Istruzioni:
a) Nella recensione della mostra milanese sugli anni Settanta, chi sono i curatori dell'esposizione inaugurata a Palazzo Reale?
b) Converti in una tabella Markdown le righe dei record, tutto dalla riga che contiene "The image size is (536, 209)." giù fino a quella che contiene "Action: [41, 89]", entrambe incluse. Usa le colonne "N." e "Contenuto", salta le righe vuote e lascia fuori le immagini.

── Estratto del documento

Alfa Castaldi, La machine à manger les huitres (1972)
Il rovesciamento delle coscienze nell’urbanizzazione accanita agita un movimento di pensiero che è prima di tutto manifestazione della parola non più oggettiva e priva di estetica. Eppure, sempre la parola, nei leggendari Settanta, continua a respingere l’accusa d’essere uno scudo fragile, imponendosi come voce di una moltiplicazione di prospettive contrarie alle repliche della Pop art e dei media. Sono rivendicazioni di identità tra il personale e le propaggini politiche di fucine mai omologate.
La mostra inaugurata il 31 maggio a Palazzo Reale, a cura di Francesco Bonami e Paola Nicolin, predilige a proposito l’epicentro di una Milano abitata dai fermenti di piccole gallerie cui tuttora l’arte contemporanea si appoggia, non disponendo di una rete di concorsi e affiliazioni pubbliche. La territorialità della prima linea meneghina, che negli anni del festival del proletariato giovanile al Parco Lambro ospita anche la neoavanguardia poetica e l’informale, coglie forse il ramo più nostalgico di quel che è stato, con tutto il disordine, le ferite e la sovrapposizione di istanze: dall’alterazione degli stati di equilibrio con Bariestesia (1974-75) di Gianni Colombo al di poco antecedente Progetto per un Amleto politico (1973) di Vincenzo Agnetti, che sostituisce l’introspezione con l’affermazione e fa del monologo del principe di Danimarca un comizio. Sulle pareti, tavole di numeri al posto delle parole e una voce in loop che ripete la sequenza dell’uomo non più emblema del dubbio.
Se allora i praticabili deformati di Colombo puntano a sovvertire le percezioni dello spettatore, l’emisfero poetico del Gruppo 63 si lega al binomio di un’attività letteraria e di performance. In mostra il video di un recente spettacolo di teatro-danza tratto da Blackout, l’inno funebre di Nanni Balestrini a quei fuochi ribelli scomparsi senza lasciare spoglie degne. Tra i fondatori della rivista Alfabeta e del consorzio Ar&a, Balestrini di fatto tende a ridurre la relazione con lo spettatore cui restano in memoria preziose pubblicazioni raccolte in teche dove spiccano Il superuomo di massa di Umberto Eco e Il corpo lesbico di Monique Vittig.
Tutto quanto è affare privato si fa terreno ideologico, protesta comune, esaltazione o furore verso un declino importuno cui fanno fronte i Paesaggi (1977) di Giuseppe Spagnulo, lastre di vetro affondate nell’argilla e rotte dal passo dell’uomo. Sulla sponda opposta, gli eccessi del concettualismo e gli strappi di Mimmo Rotella che aderisce a Cooperarte accanto a Emilio Isgrò e Getulio Alviani. Se da un lato il décollage è una tecnica spinta dal graffio creativo in progressione, è però la drammaturgia contemporanea di collettivi come il Teatro dell’Elfo, i Magazzini criminali o di luoghi di stampo newyorkese come il Teatro Out Off o bacini memorabili come il Pier Lombardo di Giovanni Testori e Franco Parenti a gettare reali fondamenta. Allo stesso tempo, le sperimentazioni musicali attraversano l’essenziale ritmico-sonoro di John Cage che nel ’77 riempie il Teatro Lirico.

────
── Dati in ingresso

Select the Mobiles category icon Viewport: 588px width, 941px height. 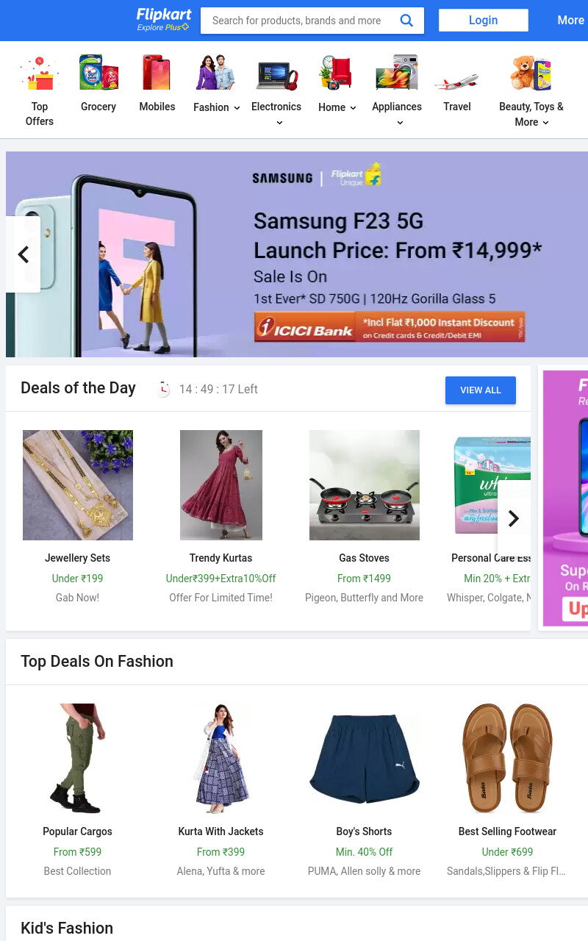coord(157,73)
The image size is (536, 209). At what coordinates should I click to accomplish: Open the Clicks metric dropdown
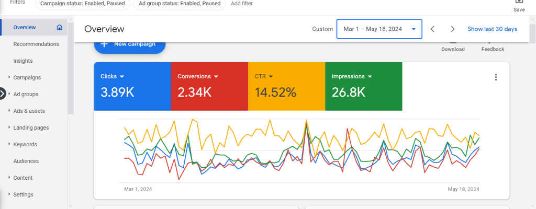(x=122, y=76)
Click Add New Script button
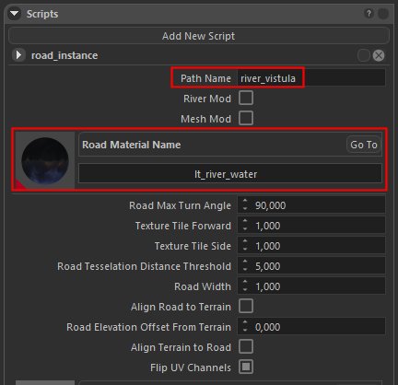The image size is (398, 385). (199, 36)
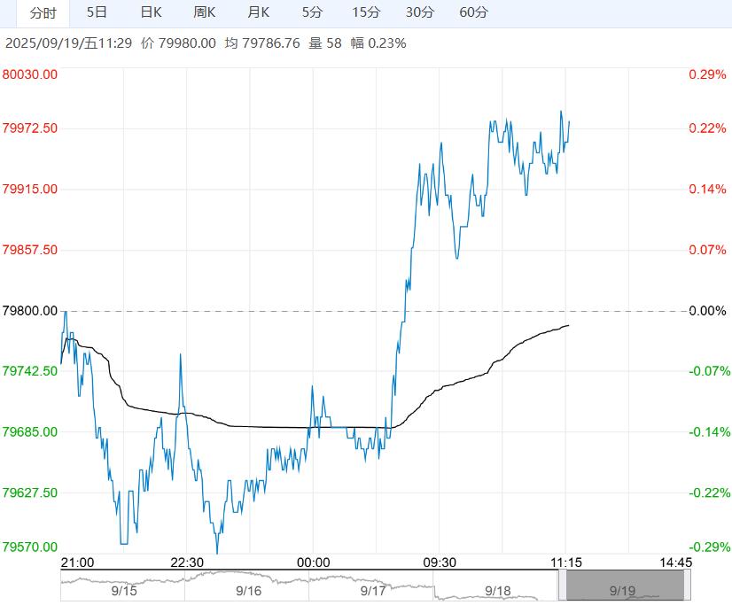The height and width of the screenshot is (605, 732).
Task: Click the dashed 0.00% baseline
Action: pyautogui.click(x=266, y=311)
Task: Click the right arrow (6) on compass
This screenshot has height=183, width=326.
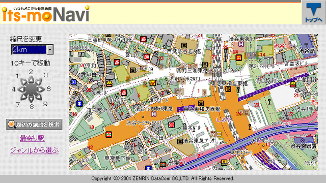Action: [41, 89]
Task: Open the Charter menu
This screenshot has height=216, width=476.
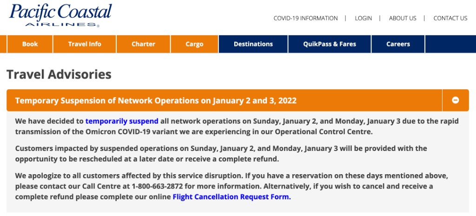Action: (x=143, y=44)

────

Risposte:
a) Francesco Bonami e Paola Nicolin.

b)
| N. | Contenuto |
|---|---|
| 1 | The image size is (536, 209). At what coordinates should I click to accomplish: Open the Clicks metric dropdown |
| 2 | (x=122, y=76) |
| 3 | Click Add New Script button |
| 4 | The image size is (398, 385). (199, 36) |
| 5 | The height and width of the screenshot is (605, 732). |
| 6 | Task: Click the dashed 0.00% baseline |
| 7 | Action: pyautogui.click(x=266, y=311) |
| 8 | Task: Click the right arrow (6) on compass |
| 9 | This screenshot has height=183, width=326. |
| 10 | Action: [41, 89] |